Não foi intencional gritar de volta. Eu só não gosto mesmo que briguem comigo.

Escutei batidas na porta do quarto. Olhei para algo que parecia caro, uma jarra de cristal sobre a cômoda ao lado de uma bacia de porcelana fina, ambas decoradas com detalhes florais. Quando ele entrou, eu joguei algo nele, como ela disse para fazer.

— Tire a esposa de Satã daqui. Como você ousa mandar ela cuidar de mim? Eu já não disse que quero distância de vocês dois? Vocês são nojentos! — Gritei com tudo o que pude.

— O que você fez para ela? Ela estava calma antes... — Exigiu Thomas de Diana.

Espera! Ele vai descontar nela... O que eu, a surtada, estou fazendo?

— Não fiz nada... — Se defendeu Diana.

— Eu conheço você... A ameaçou com seus feitiços de novo? — Berrou com ela.

— Ela não fez nada além de me irritar com a presença corrompida dela. — Me meti. — Saiam daqui, vocês dois! Olhar para vocês me causa repulsa. Repulsa! Fora! — Repeti com tudo o que pude, tentando me lembrar do meu pai para atuar assim.

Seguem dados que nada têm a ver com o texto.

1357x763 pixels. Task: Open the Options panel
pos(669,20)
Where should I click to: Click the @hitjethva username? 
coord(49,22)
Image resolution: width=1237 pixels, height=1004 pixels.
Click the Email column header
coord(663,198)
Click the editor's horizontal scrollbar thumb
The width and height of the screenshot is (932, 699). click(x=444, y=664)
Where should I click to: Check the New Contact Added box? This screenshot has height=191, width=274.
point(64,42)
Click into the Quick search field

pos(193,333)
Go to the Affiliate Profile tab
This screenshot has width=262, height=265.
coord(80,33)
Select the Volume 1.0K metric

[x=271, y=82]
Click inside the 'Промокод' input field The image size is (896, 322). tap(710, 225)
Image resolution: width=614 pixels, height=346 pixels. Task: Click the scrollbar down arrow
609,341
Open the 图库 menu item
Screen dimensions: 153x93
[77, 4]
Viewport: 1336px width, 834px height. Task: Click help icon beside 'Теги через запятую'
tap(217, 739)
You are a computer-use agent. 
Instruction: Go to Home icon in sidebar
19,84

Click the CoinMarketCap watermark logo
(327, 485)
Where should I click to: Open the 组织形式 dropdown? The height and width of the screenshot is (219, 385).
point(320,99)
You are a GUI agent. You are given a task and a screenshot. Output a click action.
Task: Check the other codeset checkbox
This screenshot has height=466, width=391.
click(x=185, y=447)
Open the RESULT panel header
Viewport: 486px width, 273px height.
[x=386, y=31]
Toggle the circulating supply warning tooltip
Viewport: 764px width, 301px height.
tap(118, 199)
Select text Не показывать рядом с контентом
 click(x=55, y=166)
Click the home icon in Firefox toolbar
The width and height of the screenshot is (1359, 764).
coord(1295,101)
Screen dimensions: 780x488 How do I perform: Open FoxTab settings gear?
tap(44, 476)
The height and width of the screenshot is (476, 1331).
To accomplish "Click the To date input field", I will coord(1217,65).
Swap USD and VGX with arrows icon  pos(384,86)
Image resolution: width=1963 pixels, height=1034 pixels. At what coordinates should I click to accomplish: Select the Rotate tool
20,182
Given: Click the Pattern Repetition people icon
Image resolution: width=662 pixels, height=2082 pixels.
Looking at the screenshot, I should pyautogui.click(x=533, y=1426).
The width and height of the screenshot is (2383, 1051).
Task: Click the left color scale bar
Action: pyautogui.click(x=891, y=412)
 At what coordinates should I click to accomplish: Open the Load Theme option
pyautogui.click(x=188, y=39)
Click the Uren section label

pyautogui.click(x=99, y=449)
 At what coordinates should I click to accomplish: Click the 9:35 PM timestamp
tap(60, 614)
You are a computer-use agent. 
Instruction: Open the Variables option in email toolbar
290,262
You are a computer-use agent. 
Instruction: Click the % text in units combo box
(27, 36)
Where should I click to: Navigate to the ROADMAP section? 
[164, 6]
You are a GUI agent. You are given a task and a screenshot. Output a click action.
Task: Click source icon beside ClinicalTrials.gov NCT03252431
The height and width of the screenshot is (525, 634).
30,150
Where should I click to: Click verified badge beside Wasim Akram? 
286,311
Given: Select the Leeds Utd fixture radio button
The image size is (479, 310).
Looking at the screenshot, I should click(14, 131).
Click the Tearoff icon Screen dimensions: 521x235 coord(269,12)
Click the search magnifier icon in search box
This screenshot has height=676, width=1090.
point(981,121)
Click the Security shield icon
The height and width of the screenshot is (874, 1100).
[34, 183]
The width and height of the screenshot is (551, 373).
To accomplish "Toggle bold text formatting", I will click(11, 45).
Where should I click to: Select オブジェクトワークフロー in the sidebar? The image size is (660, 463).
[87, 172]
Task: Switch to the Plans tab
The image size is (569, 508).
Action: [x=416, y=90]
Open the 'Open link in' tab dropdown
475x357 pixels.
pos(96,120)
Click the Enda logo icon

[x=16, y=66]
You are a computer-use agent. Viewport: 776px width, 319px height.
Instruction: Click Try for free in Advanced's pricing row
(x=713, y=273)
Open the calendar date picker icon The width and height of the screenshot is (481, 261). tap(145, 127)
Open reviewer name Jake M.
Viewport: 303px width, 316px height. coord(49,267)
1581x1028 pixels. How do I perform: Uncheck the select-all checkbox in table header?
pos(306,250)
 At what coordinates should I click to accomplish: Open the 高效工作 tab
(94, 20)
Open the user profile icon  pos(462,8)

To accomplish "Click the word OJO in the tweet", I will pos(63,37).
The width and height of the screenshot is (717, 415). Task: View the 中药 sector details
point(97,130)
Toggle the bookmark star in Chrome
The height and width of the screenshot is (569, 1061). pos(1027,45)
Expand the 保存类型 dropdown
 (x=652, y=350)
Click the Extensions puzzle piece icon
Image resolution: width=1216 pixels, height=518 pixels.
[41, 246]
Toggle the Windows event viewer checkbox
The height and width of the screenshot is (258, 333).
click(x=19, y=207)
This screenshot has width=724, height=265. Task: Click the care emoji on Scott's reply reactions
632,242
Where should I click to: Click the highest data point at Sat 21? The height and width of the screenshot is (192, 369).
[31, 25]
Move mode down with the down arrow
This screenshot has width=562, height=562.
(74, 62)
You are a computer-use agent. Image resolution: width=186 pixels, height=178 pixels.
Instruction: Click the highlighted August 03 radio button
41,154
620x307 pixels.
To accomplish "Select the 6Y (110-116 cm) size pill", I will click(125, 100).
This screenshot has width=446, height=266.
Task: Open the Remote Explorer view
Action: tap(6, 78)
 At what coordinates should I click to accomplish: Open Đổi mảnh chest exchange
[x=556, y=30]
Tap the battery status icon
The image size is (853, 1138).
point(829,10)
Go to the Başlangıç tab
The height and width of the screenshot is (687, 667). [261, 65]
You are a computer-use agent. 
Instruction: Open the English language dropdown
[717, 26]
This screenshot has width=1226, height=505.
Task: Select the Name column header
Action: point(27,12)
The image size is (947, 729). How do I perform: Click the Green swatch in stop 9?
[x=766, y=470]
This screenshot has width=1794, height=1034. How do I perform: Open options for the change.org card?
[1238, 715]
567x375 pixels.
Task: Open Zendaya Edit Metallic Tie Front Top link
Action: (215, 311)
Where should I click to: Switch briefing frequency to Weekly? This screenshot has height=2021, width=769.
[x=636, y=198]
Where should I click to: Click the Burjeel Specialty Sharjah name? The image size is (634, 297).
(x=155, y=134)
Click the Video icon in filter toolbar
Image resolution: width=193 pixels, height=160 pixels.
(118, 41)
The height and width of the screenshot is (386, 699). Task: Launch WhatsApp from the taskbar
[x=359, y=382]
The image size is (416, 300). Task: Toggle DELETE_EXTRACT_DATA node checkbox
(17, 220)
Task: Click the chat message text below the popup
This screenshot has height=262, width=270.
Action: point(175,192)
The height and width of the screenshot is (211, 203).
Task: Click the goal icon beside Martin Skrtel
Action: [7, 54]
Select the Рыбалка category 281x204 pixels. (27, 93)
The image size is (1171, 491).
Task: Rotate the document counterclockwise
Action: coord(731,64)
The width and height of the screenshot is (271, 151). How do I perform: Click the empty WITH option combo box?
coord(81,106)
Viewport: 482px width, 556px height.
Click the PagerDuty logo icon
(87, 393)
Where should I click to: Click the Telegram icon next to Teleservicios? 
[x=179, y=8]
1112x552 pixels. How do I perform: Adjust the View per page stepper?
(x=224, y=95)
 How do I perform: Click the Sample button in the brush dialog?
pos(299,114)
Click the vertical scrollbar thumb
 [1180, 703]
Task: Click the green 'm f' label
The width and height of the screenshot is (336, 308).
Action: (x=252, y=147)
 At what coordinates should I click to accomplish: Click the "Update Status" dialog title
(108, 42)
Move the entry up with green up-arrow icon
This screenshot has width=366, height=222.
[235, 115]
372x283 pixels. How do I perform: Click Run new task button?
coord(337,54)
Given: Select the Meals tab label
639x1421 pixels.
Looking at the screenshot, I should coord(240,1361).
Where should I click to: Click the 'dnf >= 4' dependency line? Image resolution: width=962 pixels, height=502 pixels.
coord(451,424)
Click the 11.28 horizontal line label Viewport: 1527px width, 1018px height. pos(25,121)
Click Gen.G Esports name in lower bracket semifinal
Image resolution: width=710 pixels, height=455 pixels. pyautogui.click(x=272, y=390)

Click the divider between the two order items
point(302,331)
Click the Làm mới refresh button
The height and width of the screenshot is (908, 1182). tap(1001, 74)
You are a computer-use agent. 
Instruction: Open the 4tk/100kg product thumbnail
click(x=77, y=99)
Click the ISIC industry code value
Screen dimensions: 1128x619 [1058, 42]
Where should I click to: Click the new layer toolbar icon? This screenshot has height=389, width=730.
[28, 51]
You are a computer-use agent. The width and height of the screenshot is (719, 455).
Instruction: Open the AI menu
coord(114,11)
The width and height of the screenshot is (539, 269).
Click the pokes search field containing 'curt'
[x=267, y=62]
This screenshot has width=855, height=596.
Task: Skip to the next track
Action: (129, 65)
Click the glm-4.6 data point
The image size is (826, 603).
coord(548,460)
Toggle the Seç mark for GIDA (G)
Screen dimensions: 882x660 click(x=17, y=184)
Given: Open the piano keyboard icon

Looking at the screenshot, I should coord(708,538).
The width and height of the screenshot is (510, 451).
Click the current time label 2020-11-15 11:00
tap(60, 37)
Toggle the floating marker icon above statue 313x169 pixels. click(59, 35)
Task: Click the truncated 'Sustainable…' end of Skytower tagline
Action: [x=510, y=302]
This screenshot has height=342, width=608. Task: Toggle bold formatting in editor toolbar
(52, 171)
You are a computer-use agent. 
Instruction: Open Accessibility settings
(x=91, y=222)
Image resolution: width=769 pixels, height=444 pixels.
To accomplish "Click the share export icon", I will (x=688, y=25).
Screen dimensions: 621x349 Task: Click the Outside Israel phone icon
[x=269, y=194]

Mas a memória foi longe demais. Thomas tinha um machucado na cabeça pelo objeto que joguei. Sangue começou a descer.

— Vamos, Diana, vamos sair daqui e esperar até ela se acalmar. — Conseguiu dizer ele.

Diana pareceu atordoada por um instante. Pareceu horrorizada e acho que pensou que a verdadeira Nott havia voltado pelo modo como seu olhar ficou frio. Então, ela me estudou e, notando algo, seu olhar abrandou, antes de ir até ele e ambos saírem do quarto.

Me lembrar do meu pai me faz ficar violenta. Eu precisei trazer essa memória ruim à tona para agir como essa Nott agia com esses dois.

Mas se Nott age assim com Thomas, será que ele fez algo de ruim para ela? Não parece que esse corpo tem qualquer trauma dele, como eu ficaria encolhida ao lembrar de meu pai, mesmo que, quando cresci, eu tenha malhado, feito aulas de autodefesa e me fortalecido física e mentalmente.